Southern Cross Health Society’s membership numbers are the highest they’ve been since before 2008, with membership growing to 881,345 on January 31, 2021 - up by 6,000 in January 2020.
Southern Cross Health Society CEO Nick Astwick said the health crisis of the COVID-19 pandemic had resulted in dramatically lower cancellation numbers, as well as increased interest from new customers, all despite increased concerns around business and income.
He said that when the pandemic started, Southern Cross had been preparing for the worst - however, the reality had actually turned out to be the ‘best case scenario.’
“A year ago, when we started to go into this pandemic, we obviously saw some risks in our number of members,” Astwick told Insurance Business.
“If the private system was shut down and the economic challenges on personal and business balance sheets were hard, then we were expecting membership numbers to drop. But the reality is that we’re now at the highest numbers that we have been since 2008, so it’s probably been in line with the best scenario that we were hoping for, albeit we were planning for the worst.”

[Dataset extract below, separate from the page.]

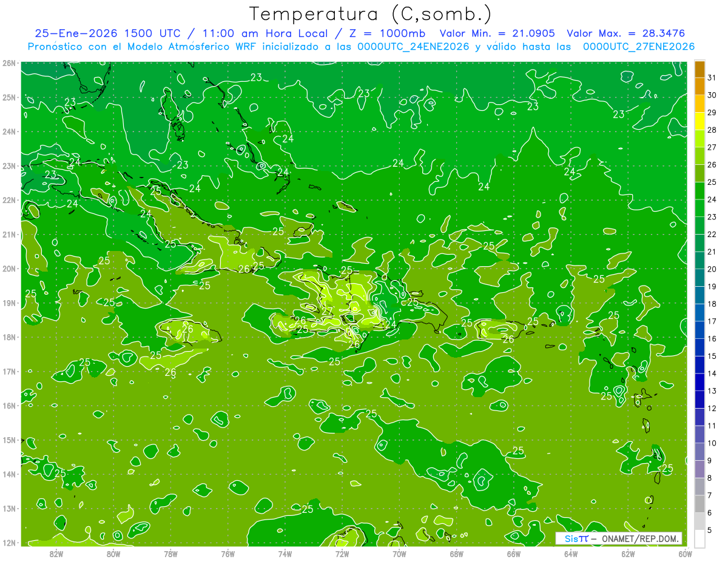Click the legend value 5 label
This screenshot has height=562, width=728.
709,530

“Talking to the members, there are three things that seem to have driven this,” he explained.
“The first is the confidence that was out there prior to this most recent lockdown, as there has been a lot more personal and business confidence that probably wasn’t there six months ago.
“The second driver is really that the pandemic has been a health crisis, and our members are wanting the health assurance that an insurance policy can provide.”
Astwick said health insurance had given members the peace of mind to be able to get healthcare when they need it, rather than having to potentially face waiting times in the public system. But he said the low cancellation numbers are what had truly illustrated the value of health insurance, as drop-off rates had been surprisingly low.
“While we have strong interest from people wanting to join, it’s actually the cancellation rate that’s really shown how much people value that assurance,” Astwick said.
“Another driver is that there have been a lot of support measures for COVID-19, so our members have been very loyal on that basis. But I do think the pandemic is still the primary reason, and it’s been about having some assurance when things are still quite uncertain.”